Entries on where items appear:

▽

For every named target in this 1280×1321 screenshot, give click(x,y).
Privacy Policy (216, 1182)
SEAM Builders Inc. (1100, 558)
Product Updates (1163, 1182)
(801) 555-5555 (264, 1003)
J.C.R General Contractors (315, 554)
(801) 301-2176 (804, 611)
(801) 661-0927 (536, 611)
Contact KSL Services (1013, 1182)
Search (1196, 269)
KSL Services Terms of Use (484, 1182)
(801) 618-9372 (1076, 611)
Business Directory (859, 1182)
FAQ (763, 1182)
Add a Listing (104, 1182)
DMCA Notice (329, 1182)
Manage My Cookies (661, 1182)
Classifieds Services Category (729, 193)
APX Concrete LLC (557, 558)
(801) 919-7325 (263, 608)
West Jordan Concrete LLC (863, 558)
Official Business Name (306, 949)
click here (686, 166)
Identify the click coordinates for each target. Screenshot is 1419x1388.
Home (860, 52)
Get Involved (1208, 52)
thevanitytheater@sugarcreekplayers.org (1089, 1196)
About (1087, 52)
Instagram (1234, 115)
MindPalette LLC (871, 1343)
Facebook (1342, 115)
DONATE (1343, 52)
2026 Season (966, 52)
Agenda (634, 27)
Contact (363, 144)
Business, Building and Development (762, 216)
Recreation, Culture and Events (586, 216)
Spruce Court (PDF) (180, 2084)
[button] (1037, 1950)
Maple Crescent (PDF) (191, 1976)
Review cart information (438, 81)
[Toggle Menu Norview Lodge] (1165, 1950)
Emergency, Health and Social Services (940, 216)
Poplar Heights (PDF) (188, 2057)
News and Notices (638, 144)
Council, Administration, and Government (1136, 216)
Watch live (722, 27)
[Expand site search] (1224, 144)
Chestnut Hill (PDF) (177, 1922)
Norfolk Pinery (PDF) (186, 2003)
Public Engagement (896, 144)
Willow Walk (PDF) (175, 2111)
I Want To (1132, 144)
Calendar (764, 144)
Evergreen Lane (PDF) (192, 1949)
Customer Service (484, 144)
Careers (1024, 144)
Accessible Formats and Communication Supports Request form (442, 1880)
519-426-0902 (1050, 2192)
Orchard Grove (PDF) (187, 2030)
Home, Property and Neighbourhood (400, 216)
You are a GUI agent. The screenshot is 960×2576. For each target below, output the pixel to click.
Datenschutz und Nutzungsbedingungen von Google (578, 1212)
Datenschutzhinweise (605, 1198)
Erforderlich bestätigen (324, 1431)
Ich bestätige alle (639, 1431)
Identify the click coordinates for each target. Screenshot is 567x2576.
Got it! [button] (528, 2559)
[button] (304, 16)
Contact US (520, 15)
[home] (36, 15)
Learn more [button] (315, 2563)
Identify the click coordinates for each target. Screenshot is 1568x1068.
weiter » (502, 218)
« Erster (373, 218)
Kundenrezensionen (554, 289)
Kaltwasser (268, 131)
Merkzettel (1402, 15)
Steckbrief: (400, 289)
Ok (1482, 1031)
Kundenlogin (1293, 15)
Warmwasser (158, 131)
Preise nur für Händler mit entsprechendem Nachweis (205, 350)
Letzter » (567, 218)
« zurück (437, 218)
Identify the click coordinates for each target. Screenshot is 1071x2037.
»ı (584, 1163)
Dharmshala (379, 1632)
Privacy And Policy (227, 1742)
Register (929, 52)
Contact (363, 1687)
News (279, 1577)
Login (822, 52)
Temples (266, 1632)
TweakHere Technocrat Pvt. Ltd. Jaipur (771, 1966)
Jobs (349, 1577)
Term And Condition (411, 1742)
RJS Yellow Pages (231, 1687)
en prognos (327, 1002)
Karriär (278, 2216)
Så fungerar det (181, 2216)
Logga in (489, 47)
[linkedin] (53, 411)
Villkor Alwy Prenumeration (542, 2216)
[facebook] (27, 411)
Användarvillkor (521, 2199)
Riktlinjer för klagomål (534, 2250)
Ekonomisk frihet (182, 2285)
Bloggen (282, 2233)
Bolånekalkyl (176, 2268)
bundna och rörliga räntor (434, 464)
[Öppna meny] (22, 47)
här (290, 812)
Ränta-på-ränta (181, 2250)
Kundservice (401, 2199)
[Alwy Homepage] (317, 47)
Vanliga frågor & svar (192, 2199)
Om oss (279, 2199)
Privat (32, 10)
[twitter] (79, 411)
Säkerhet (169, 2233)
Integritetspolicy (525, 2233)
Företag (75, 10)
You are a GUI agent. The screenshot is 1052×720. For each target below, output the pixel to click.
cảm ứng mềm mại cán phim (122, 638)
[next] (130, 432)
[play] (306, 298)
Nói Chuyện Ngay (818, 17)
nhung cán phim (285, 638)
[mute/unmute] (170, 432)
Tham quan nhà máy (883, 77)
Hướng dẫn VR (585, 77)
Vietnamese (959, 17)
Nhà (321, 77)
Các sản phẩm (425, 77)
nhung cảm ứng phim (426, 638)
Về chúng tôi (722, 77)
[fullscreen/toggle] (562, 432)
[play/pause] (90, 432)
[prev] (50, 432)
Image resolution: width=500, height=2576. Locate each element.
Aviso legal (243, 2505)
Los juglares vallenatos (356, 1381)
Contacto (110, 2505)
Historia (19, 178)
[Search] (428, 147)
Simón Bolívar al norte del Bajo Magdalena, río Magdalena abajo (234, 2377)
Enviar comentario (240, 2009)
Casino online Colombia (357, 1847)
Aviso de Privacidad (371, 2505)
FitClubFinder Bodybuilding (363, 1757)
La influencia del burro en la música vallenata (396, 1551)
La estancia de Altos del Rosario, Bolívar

△

Give these lines as a JSON list of strings, one string for each line, leaving out any blank lines.

[
  "For every named target in this 1280×1321 screenshot, give click(x,y).",
  "Privacy Policy (216, 1182)",
  "SEAM Builders Inc. (1100, 558)",
  "Product Updates (1163, 1182)",
  "(801) 555-5555 (264, 1003)",
  "J.C.R General Contractors (315, 554)",
  "(801) 301-2176 (804, 611)",
  "(801) 661-0927 (536, 611)",
  "Contact KSL Services (1013, 1182)",
  "Search (1196, 269)",
  "KSL Services Terms of Use (484, 1182)",
  "(801) 618-9372 (1076, 611)",
  "Business Directory (859, 1182)",
  "FAQ (763, 1182)",
  "Add a Listing (104, 1182)",
  "DMCA Notice (329, 1182)",
  "Manage My Cookies (661, 1182)",
  "Classifieds Services Category (729, 193)",
  "APX Concrete LLC (557, 558)",
  "(801) 919-7325 (263, 608)",
  "West Jordan Concrete LLC (863, 558)",
  "Official Business Name (306, 949)",
  "click here (686, 166)",
  "Identify the click coordinates for each target. Screenshot is 1419x1388.",
  "Home (860, 52)",
  "Get Involved (1208, 52)",
  "thevanitytheater@sugarcreekplayers.org (1089, 1196)",
  "About (1087, 52)",
  "Instagram (1234, 115)",
  "MindPalette LLC (871, 1343)",
  "Facebook (1342, 115)",
  "DONATE (1343, 52)",
  "2026 Season (966, 52)",
  "Agenda (634, 27)",
  "Contact (363, 144)",
  "Business, Building and Development (762, 216)",
  "Recreation, Culture and Events (586, 216)",
  "Spruce Court (PDF) (180, 2084)",
  "[button] (1037, 1950)",
  "Maple Crescent (PDF) (191, 1976)",
  "Review cart information (438, 81)",
  "[Toggle Menu Norview Lodge] (1165, 1950)",
  "Emergency, Health and Social Services (940, 216)",
  "Poplar Heights (PDF) (188, 2057)",
  "News and Notices (638, 144)",
  "Council, Administration, and Government (1136, 216)",
  "Watch live (722, 27)",
  "[Expand site search] (1224, 144)",
  "Chestnut Hill (PDF) (177, 1922)",
  "Norfolk Pinery (PDF) (186, 2003)",
  "Public Engagement (896, 144)",
  "Willow Walk (PDF) (175, 2111)",
  "I Want To (1132, 144)",
  "Calendar (764, 144)",
  "Evergreen Lane (PDF) (192, 1949)",
  "Customer Service (484, 144)",
  "Careers (1024, 144)",
  "Accessible Formats and Communication Supports Request form (442, 1880)",
  "519-426-0902 (1050, 2192)",
  "Orchard Grove (PDF) (187, 2030)",
  "Home, Property and Neighbourhood (400, 216)",
  "You are a GUI agent. The screenshot is 960×2576. For each target below, output the pixel to click.",
  "Datenschutz und Nutzungsbedingungen von Google (578, 1212)",
  "Datenschutzhinweise (605, 1198)",
  "Erforderlich bestätigen (324, 1431)",
  "Ich bestätige alle (639, 1431)",
  "Identify the click coordinates for each target. Screenshot is 567x2576.",
  "Got it! [button] (528, 2559)",
  "[button] (304, 16)",
  "Contact US (520, 15)",
  "[home] (36, 15)",
  "Learn more [button] (315, 2563)",
  "Identify the click coordinates for each target. Screenshot is 1568x1068.",
  "weiter » (502, 218)",
  "« Erster (373, 218)",
  "Kundenrezensionen (554, 289)",
  "Kaltwasser (268, 131)",
  "Merkzettel (1402, 15)",
  "Steckbrief: (400, 289)",
  "Ok (1482, 1031)",
  "Kundenlogin (1293, 15)",
  "Warmwasser (158, 131)",
  "Preise nur für Händler mit entsprechendem Nachweis (205, 350)",
  "Letzter » (567, 218)",
  "« zurück (437, 218)",
  "Identify the click coordinates for each target. Screenshot is 1071x2037.",
  "»ı (584, 1163)",
  "Dharmshala (379, 1632)",
  "Privacy And Policy (227, 1742)",
  "Register (929, 52)",
  "Contact (363, 1687)",
  "News (279, 1577)",
  "Login (822, 52)",
  "Temples (266, 1632)",
  "TweakHere Technocrat Pvt. Ltd. Jaipur (771, 1966)",
  "Jobs (349, 1577)",
  "Term And Condition (411, 1742)",
  "RJS Yellow Pages (231, 1687)",
  "en prognos (327, 1002)",
  "Karriär (278, 2216)",
  "Så fungerar det (181, 2216)",
  "Logga in (489, 47)",
  "[linkedin] (53, 411)",
  "Villkor Alwy Prenumeration (542, 2216)",
  "[facebook] (27, 411)",
  "Användarvillkor (521, 2199)",
  "Riktlinjer för klagomål (534, 2250)",
  "Ekonomisk frihet (182, 2285)",
  "Bloggen (282, 2233)",
  "Bolånekalkyl (176, 2268)",
  "bundna och rörliga räntor (434, 464)",
  "[Öppna meny] (22, 47)",
  "här (290, 812)",
  "Ränta-på-ränta (181, 2250)",
  "Kundservice (401, 2199)",
  "[Alwy Homepage] (317, 47)",
  "Vanliga frågor & svar (192, 2199)",
  "Om oss (279, 2199)",
  "Privat (32, 10)",
  "[twitter] (79, 411)",
  "Säkerhet (169, 2233)",
  "Integritetspolicy (525, 2233)",
  "Företag (75, 10)",
  "You are a GUI agent. The screenshot is 1052×720. For each target below, output the pixel to click.",
  "cảm ứng mềm mại cán phim (122, 638)",
  "[next] (130, 432)",
  "[play] (306, 298)",
  "Nói Chuyện Ngay (818, 17)",
  "nhung cán phim (285, 638)",
  "[mute/unmute] (170, 432)",
  "Tham quan nhà máy (883, 77)",
  "Hướng dẫn VR (585, 77)",
  "Vietnamese (959, 17)",
  "Nhà (321, 77)",
  "Các sản phẩm (425, 77)",
  "nhung cảm ứng phim (426, 638)",
  "Về chúng tôi (722, 77)",
  "[fullscreen/toggle] (562, 432)",
  "[play/pause] (90, 432)",
  "[prev] (50, 432)",
  "Image resolution: width=500, height=2576. Locate each element.",
  "Aviso legal (243, 2505)",
  "Los juglares vallenatos (356, 1381)",
  "Contacto (110, 2505)",
  "Historia (19, 178)",
  "[Search] (428, 147)",
  "Simón Bolívar al norte del Bajo Magdalena, río Magdalena abajo (234, 2377)",
  "Enviar comentario (240, 2009)",
  "Casino online Colombia (357, 1847)",
  "Aviso de Privacidad (371, 2505)",
  "FitClubFinder Bodybuilding (363, 1757)",
  "La influencia del burro en la música vallenata (396, 1551)",
  "La estancia de Altos del Rosario, Bolívar"
]